• [Your assignment]: Only lines holding the word "pixels" are wanted from the records; copy all of them.
──────
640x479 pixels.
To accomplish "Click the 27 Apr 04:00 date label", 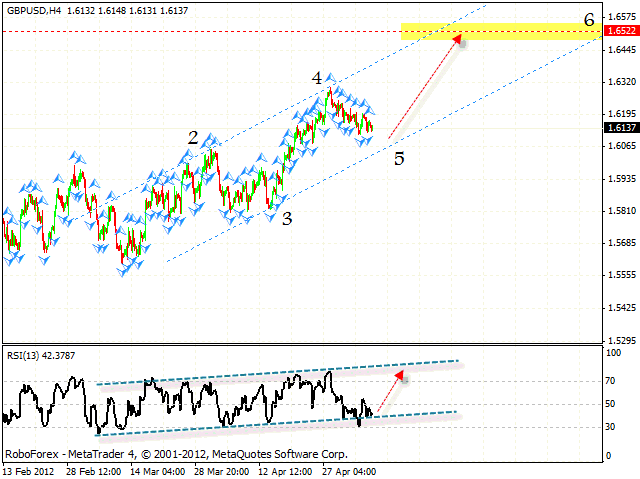I will pos(349,470).
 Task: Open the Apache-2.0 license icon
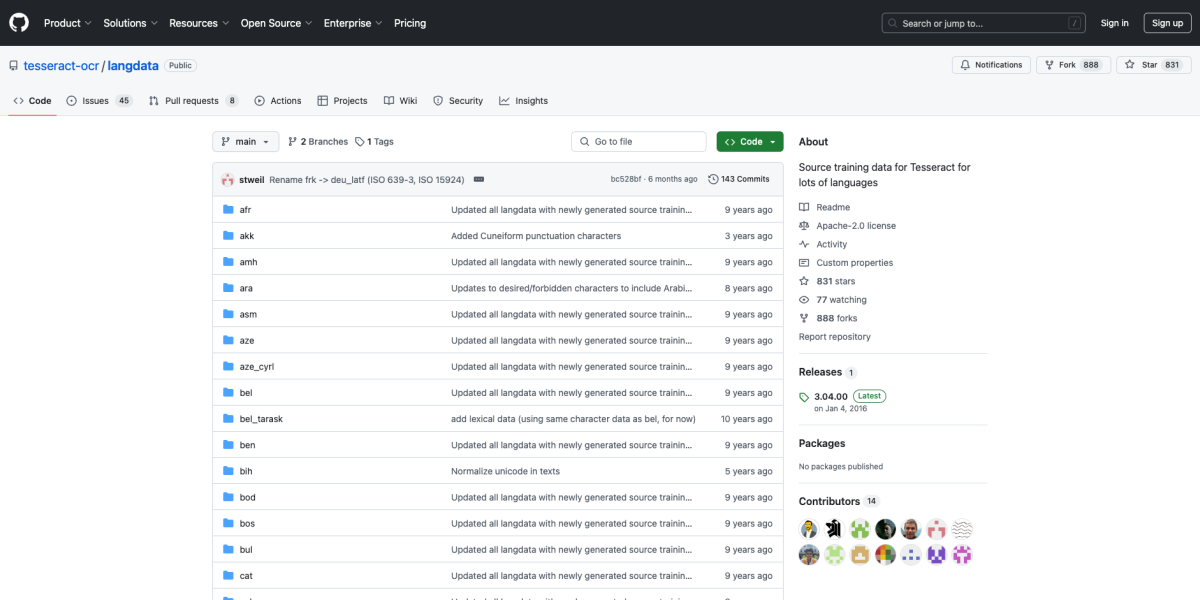click(x=803, y=225)
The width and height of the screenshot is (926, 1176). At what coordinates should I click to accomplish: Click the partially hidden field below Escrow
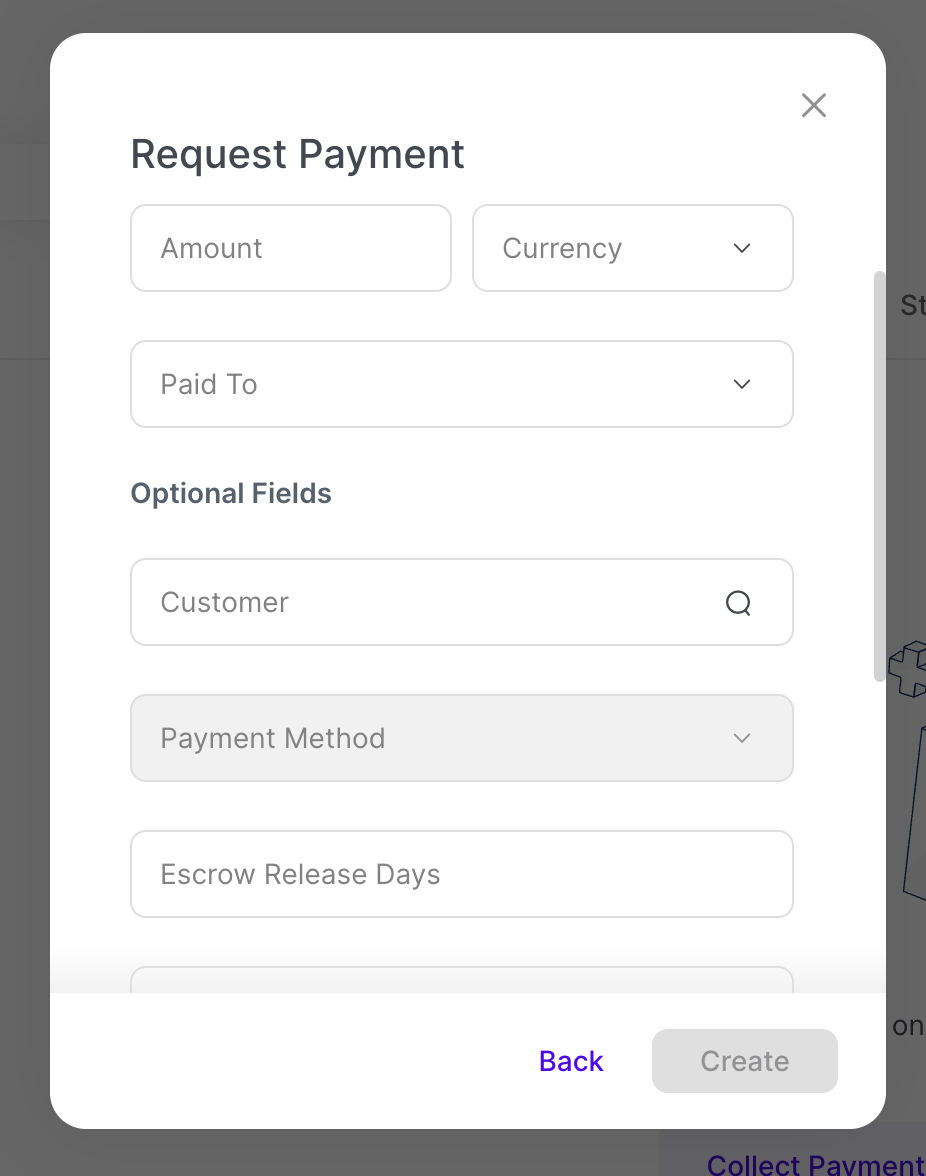[x=461, y=980]
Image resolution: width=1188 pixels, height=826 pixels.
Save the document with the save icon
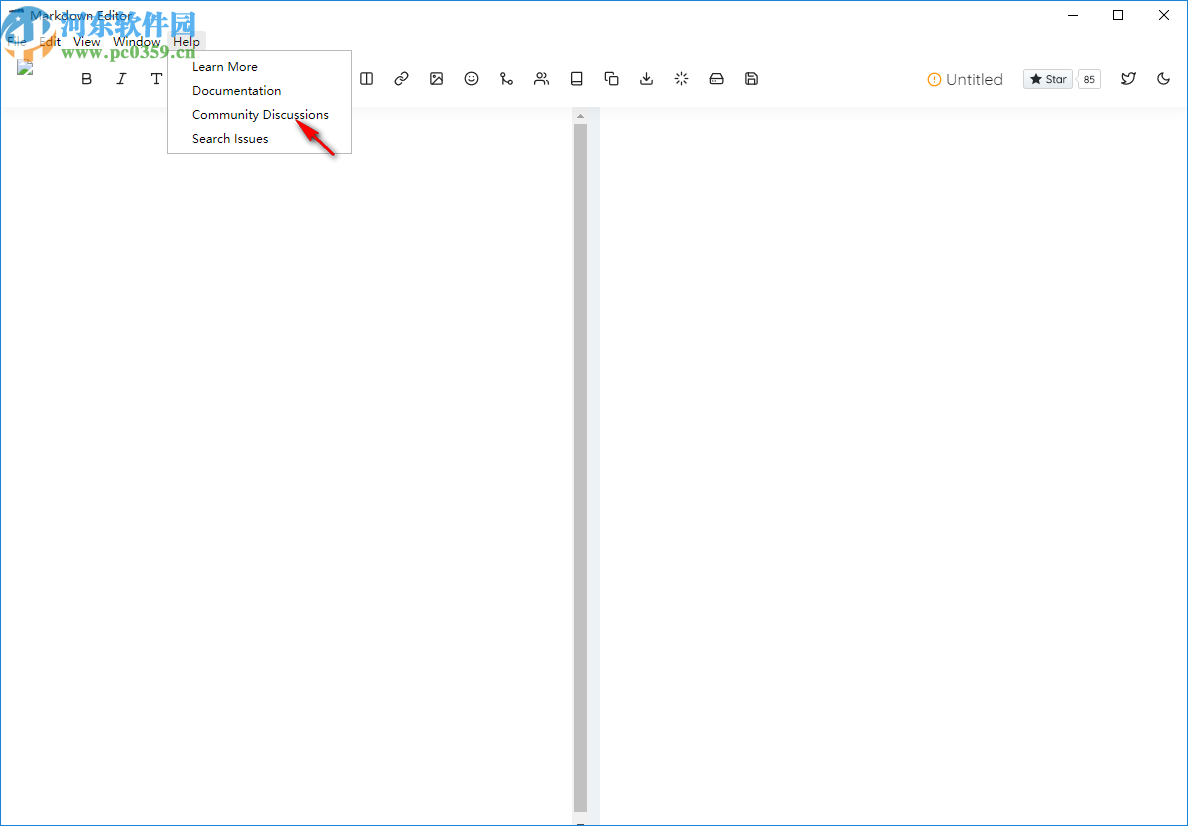pos(751,78)
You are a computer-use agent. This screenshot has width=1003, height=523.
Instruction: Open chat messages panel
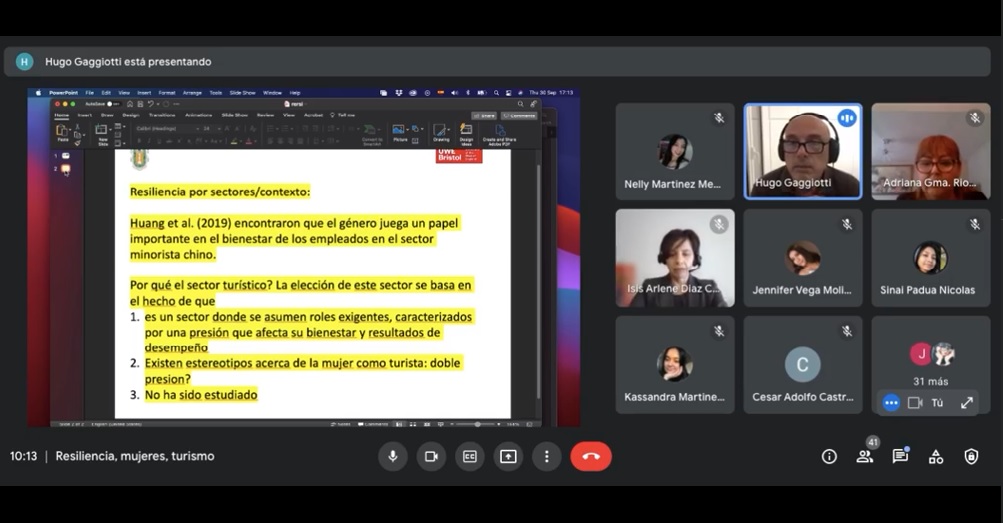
──────
• [Task output]:
640x479 pixels.
Image resolution: width=1188 pixels, height=826 pixels.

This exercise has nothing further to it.